To view this thread in it's original format and/or if you want to reply to
this thread please [click here]
| Author |
Something works on its own but not inside a lambda
|
|
| Spiros Bousbouras 2007-11-19, 7:19 pm |
| Hi folks
I'm learning Scheme and I encountered a surprising behaviour.
I was writing a function which accepts as argument a positive
integer n and returns the nth term of the Fibonacci sequence.

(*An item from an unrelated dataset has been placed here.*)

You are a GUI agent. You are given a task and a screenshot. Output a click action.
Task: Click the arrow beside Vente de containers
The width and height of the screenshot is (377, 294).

(So numbering of terms is assumed to start from 1)
This was one effort:
(define fib-impr
(lambda (n)
(if (< n 3)
1
(begin
(define fib-aux
(lambda (previous-term current-term counter)
(if (< counter n)
(fib-aux current-term (+ previous-term current-term) (+
1 counter))
current-term)))
(fib-aux 1 2 3)))))
This seemed reasonable to me and Guile accepts the definition
but when I try
guile> (fib-impr 4)
standard input:448:9: In expression (define fib-aux (lambda # #)):
standard input:448:9: Bad define placement
ABORT: (misc-error)
I tried some experiments
guile> (define n 4)
guile> (if (< n 3)
1
(begin
(define fib-aux
(lambda (previous-term current-term counter)
(if (< counter n)
(fib-aux current-term (+ previous-term
current-term) (+ 1 counter))
current-term)))
(fib-aux 1 2 3)))
3
Works correctly. But if I put it inside a lambda as in
guile>
((lambda (n)
(if (< n 3)
1
(begin
(define fib-aux
(lambda (previous-term current-term counter)
(if (< counter n)
(fib-aux current-term (+ previous-term current-term) (+ 1
counter))
current-term)))
(fib-aux 1 2 3))))
4)
standard input:266:17: In expression (define fib-aux (lambda # #)):
standard input:266:17: Bad define placement
ABORT: (misc-error)
So why is it that the part
(if (< n 3)
......................
(fib-aux 1 2 3)))
works on its own but not inside a lambda ?
In the end I did
(define fib-impr
(lambda (n)
(define fib-aux
(lambda (previous-term current-term counter)
(if (< counter n)
(fib-aux current-term (+ previous-term current-term) (+ 1
counter))
current-term)))
(if (< n 3)
1
(fib-aux 1 2 3))))
This worked but it annoys me from an aesthetical point of
view that I define fib-aux although I may not need it.
| |
| Jussi Piitulainen 2007-11-19, 7:19 pm |
| Spiros Bousbouras writes:
> This was one effort:
>
> (define fib-impr
> (lambda (n)
> (if (< n 3)
> 1
> (begin
> (define fib-aux
> (lambda (previous-term current-term counter)
> (if (< counter n)
> (fib-aux current-term (+ previous-term current-term) (+
> 1 counter))
> current-term)))
> (fib-aux 1 2 3)))))
>
> This seemed reasonable to me and Guile accepts the definition
I don't think that's defined, according to R5RS. There are two kinds
of `begin' there: one containing definitions that can occur where a
definition can occur, and one containing expressions that can occur
where expressions can occur. Your problem is that a `begin' expression
does not contain a "body", unlike a `lambda' expression. A body begins
with definitions, followed by expressions.
You could say
(let ()
(define fib-aux (lambda (...) ...))
(fib-aux 1 2 3))
and that should work the way you expect. Or you could use letrec
directly:
(letrec ((fib-aux (lambda (...) ...)))
(fib-aux 1 2 3))
There is also a special construction often called "named let" that
fits here, since you are defining and immediately calling a single
procedure:
(let fib-aux ((previous-term 1)
(current-term 2)
(counter 3))
...)
The differences between `let' variants are subtle and important.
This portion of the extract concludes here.